Com todo respeito aos céticos, aos hereges, aos invejosos e aos antipatriotas, mas, nos últimos três anos, nada no Brasil é tão bom que não possa melhorar. Após enterrar o desânimo, o mau humor, o rancor e o egoísmo, o brasileiro de fé, da verdade, do trabalho e da paz interior recuperou o otimismo e o sorriso, considerado em qualquer tempo a principal obra de arte da alma. Popularizada pelo Barão de Itararé, a frase “Triste do país e do povo que não têm ideias para mudar” é do século passado, mas parece ter sido cunhada pelo jornalista Apparício Torelly em janeiro de 2023 ou, na melhor das hipóteses, em janeiro de 2026.

A expressão sugere que não existe vergonha no fato de mudar de ideia, reconhecer um erro ou adaptar-se a novas informações ou circunstâncias. A verdadeira tristeza é ficar preso a um pensamento, caminho ou situação que não funciona e não ter capacidade ou criatividade para buscar alternativas. Tudo na vida seria fácil não fossem as dificuldades. Todos com um mínimo de raciocínio e de pudor hão de se lembrar que vivemos dois pares de anos para serem lembrados como os piores de nossas vidas.

Digo das vidas como referência explícita àqueles que preferem guardar na memória momentos, sentimentos, pessoas, experiências, sensações e aprendizados que geram alegria, saudade ou reflexão. No meu baú de boas lembranças, há o antes e o depois da antiga ditadura e do recente golpismo. Como qualquer brasileiro com ideias para mudar, estou convencido de que correr atrás de maluco é assumir a maluquice congênita. Ideologicamente não mudei, mas, escandalizado com a sandice ideológica de alguns, decidi apostar em quem já teve o caos dentro de si, mas, ainda que tardiamente, percebeu que tem pouco valor tudo aquilo que tem preço.
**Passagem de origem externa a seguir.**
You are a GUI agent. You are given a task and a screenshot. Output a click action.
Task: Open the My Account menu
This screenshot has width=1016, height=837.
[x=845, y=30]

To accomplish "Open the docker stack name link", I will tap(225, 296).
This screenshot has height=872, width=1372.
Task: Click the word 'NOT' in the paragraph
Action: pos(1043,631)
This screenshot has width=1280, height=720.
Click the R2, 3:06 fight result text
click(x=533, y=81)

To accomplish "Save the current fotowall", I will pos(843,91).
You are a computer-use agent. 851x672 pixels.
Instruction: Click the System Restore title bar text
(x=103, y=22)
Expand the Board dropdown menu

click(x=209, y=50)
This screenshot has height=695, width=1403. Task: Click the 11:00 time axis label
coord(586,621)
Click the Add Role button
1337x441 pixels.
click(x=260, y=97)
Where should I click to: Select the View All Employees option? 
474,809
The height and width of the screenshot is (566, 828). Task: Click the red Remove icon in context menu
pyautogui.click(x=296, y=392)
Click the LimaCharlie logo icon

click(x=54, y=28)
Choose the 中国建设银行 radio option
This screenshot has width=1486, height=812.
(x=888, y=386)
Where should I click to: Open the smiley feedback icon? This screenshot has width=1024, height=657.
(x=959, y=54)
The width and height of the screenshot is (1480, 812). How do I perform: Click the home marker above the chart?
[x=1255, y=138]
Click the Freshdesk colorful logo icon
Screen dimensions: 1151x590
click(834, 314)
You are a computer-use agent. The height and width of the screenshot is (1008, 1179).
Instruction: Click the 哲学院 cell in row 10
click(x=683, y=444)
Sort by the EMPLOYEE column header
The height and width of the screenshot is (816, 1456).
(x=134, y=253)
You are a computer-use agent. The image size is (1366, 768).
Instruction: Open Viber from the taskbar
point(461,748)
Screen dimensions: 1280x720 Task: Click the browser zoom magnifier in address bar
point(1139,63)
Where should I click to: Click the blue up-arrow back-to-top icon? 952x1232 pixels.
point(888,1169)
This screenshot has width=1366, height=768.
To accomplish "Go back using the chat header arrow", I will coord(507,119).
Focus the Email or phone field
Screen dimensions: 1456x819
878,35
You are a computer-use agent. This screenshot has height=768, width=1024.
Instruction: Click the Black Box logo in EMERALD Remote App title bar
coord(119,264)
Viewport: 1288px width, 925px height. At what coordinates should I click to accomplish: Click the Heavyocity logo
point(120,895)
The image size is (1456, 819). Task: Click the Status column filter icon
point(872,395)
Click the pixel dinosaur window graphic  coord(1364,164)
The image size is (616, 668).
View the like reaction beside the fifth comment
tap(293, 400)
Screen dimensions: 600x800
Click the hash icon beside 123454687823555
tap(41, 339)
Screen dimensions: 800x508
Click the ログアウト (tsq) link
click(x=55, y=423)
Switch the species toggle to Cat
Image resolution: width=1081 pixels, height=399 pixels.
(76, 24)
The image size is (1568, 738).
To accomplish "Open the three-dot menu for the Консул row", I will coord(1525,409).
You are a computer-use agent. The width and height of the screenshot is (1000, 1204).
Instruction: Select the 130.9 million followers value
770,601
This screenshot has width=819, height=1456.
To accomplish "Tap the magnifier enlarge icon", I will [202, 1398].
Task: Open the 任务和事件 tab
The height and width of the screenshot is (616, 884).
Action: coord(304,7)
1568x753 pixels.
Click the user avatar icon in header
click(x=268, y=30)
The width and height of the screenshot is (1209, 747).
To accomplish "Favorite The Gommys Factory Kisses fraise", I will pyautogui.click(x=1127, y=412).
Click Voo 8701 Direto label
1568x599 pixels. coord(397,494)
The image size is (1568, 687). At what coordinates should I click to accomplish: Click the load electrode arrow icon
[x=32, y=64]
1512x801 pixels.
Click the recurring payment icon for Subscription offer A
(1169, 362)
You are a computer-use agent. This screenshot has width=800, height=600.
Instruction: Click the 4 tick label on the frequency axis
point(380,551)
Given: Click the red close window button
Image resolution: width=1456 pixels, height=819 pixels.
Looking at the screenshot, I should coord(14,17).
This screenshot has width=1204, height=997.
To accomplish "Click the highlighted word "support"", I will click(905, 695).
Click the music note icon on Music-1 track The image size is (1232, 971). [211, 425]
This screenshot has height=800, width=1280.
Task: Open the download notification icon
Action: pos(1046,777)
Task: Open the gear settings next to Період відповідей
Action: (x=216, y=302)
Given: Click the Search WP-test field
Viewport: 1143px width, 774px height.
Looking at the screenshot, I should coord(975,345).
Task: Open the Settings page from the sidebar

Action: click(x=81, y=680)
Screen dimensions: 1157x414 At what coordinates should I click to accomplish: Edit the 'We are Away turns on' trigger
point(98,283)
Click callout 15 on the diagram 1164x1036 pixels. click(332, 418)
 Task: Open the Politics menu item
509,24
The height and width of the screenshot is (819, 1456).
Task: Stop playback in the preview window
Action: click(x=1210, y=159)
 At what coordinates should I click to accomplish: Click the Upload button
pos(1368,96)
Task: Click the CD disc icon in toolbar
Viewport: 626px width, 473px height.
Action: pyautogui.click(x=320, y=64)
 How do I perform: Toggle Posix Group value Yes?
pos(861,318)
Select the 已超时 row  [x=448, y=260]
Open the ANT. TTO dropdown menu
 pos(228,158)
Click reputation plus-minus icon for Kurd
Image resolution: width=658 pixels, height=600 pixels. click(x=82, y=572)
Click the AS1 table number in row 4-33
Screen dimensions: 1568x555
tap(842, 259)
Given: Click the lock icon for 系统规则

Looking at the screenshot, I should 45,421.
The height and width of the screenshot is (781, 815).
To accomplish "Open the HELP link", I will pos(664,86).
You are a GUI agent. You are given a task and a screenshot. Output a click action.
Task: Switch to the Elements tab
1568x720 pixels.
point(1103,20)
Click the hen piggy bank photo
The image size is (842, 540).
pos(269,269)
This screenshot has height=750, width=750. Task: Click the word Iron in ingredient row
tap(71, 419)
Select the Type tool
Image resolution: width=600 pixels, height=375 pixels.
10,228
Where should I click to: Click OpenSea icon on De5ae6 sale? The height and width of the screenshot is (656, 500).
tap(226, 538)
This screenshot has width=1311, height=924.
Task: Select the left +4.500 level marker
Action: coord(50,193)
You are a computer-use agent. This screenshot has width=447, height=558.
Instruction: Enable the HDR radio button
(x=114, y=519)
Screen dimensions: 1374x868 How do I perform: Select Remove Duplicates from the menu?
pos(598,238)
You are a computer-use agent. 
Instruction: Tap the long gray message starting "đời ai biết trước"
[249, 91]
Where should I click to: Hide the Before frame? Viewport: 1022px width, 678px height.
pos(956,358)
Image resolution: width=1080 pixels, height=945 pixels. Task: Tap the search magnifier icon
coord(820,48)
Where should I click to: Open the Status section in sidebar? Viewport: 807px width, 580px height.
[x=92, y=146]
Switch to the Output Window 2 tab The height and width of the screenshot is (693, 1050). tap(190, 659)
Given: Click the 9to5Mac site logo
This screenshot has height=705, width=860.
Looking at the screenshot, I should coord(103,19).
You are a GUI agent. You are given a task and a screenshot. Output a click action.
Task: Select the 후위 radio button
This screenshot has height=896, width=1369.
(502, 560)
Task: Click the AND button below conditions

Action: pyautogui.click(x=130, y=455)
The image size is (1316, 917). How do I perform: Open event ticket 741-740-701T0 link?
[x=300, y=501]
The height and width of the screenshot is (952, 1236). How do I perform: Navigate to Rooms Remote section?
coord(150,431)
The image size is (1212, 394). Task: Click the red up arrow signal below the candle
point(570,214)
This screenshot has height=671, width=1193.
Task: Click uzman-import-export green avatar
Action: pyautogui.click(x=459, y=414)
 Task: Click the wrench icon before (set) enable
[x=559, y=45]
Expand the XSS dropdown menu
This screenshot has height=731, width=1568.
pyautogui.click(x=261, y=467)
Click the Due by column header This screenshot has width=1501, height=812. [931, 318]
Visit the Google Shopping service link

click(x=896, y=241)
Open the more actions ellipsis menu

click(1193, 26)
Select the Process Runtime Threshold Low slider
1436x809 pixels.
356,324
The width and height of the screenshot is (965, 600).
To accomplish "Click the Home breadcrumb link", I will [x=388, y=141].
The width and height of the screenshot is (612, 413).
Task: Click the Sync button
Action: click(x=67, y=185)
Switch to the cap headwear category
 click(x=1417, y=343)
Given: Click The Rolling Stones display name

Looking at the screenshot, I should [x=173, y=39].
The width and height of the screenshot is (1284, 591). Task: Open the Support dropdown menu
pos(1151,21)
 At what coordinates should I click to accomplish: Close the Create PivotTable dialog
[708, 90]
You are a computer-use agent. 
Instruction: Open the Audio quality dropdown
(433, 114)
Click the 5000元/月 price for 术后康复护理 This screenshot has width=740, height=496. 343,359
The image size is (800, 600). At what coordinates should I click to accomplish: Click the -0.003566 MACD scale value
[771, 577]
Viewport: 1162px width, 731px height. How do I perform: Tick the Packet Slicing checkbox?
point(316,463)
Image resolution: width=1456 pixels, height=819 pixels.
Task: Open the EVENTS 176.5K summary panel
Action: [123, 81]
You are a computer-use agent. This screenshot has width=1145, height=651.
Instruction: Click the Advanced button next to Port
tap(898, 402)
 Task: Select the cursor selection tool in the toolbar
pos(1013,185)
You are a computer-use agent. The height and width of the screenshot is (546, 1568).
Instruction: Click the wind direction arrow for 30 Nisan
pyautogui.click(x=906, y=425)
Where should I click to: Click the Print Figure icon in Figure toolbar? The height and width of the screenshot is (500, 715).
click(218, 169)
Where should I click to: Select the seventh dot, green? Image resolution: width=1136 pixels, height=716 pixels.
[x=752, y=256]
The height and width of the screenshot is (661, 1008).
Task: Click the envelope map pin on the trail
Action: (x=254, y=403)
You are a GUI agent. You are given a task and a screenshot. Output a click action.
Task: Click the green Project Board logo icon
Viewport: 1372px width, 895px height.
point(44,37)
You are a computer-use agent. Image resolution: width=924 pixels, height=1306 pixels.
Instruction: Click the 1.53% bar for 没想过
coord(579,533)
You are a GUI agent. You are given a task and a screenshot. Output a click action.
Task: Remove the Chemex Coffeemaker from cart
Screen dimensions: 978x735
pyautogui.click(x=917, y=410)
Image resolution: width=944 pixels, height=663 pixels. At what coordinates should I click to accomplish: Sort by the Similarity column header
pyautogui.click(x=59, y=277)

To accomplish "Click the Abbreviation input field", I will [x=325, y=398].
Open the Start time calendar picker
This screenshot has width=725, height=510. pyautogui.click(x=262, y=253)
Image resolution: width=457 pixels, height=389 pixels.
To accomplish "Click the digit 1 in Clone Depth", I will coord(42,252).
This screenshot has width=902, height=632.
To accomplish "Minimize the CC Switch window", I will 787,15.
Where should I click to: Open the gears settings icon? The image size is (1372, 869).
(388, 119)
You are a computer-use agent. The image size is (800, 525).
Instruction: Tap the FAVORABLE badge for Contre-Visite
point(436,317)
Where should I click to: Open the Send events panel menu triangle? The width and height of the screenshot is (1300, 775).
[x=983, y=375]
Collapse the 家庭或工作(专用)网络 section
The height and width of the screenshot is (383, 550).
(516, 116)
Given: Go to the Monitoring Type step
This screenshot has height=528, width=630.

Mais importante do que os valores é a consciência. Mais uma vez pedindo perdão aos fariseus, o presidente Lula é hoje o político que melhor se associa ao sucesso interno e externo do Brasil. Começamos 2026 com o pé direito pisando à esquerda. O passo inicial foi recuperar o respeito do governo norte-americano, cujo presidente descobriu rapidamente que o diabo pintado de vermelho é infinitamente mais correto e mais competente do que os cinzentos e falsificados profetas que rogaram por sua intervenção econômica e jurídica no país que sonhavam chamar de seu. Encolhida e insatisfeita com a leveza da democracia, a torcida para que o governo entrasse em transe buscou refúgio nos EUA e na Argentina de Javier Milei.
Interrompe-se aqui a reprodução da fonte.